With that, Miss Havisham looked distractedly at me for a while, and then burst out again, What had she done!
"If you knew all my story," she pleaded, "you would have some compassion for me and a better understanding of me."
"Miss Havisham," I answered, as delicately as I could, "I believe I may say that I do know your story, and have known it ever since I first left this neighbourhood. It has inspired me with great commiseration, and I hope I understand it and its influences. Does what has passed between, us give me any excuse for asking you a question relative to Estella? Not as she is, but as she was when she first came here?"
She was seated on the ground, with her arms on the ragged chair, and her head leaning on them. She looked full at me when I said this, and replied, "Go on."

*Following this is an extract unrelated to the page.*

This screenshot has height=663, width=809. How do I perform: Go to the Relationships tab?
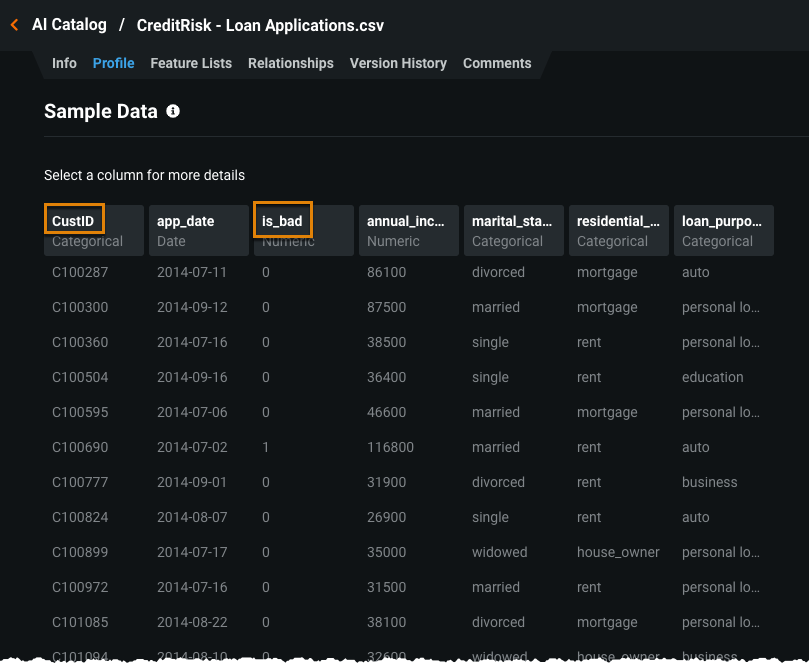[291, 63]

"Whose child was Estella?"
She shook her head.
"You don't know?"
She shook her head again.
"But Mr. Jaggers brought her here, or sent her here?"
"Brought her here."
"Will you tell me how that came about?"
She answered in a low whisper and with caution: "I had been shut up in these rooms a long time (I don't know how long; you know what time the clocks keep here), when I told him that I wanted a little girl to rear and love, and save from my fate. I had first seen him when I sent for him to lay this place waste for me; having read of him in the newspapers before I and the world parted. He told me that he would look about him for such an orphan child. One night he brought her here asleep, and I called her Estella."
"Might I ask her age then?"
"Two or three. She herself knows nothing, but that she was left an orphan and I adopted her."
So convinced I was of that woman's being her mother, that I wanted no evidence to establish the fact in my mind.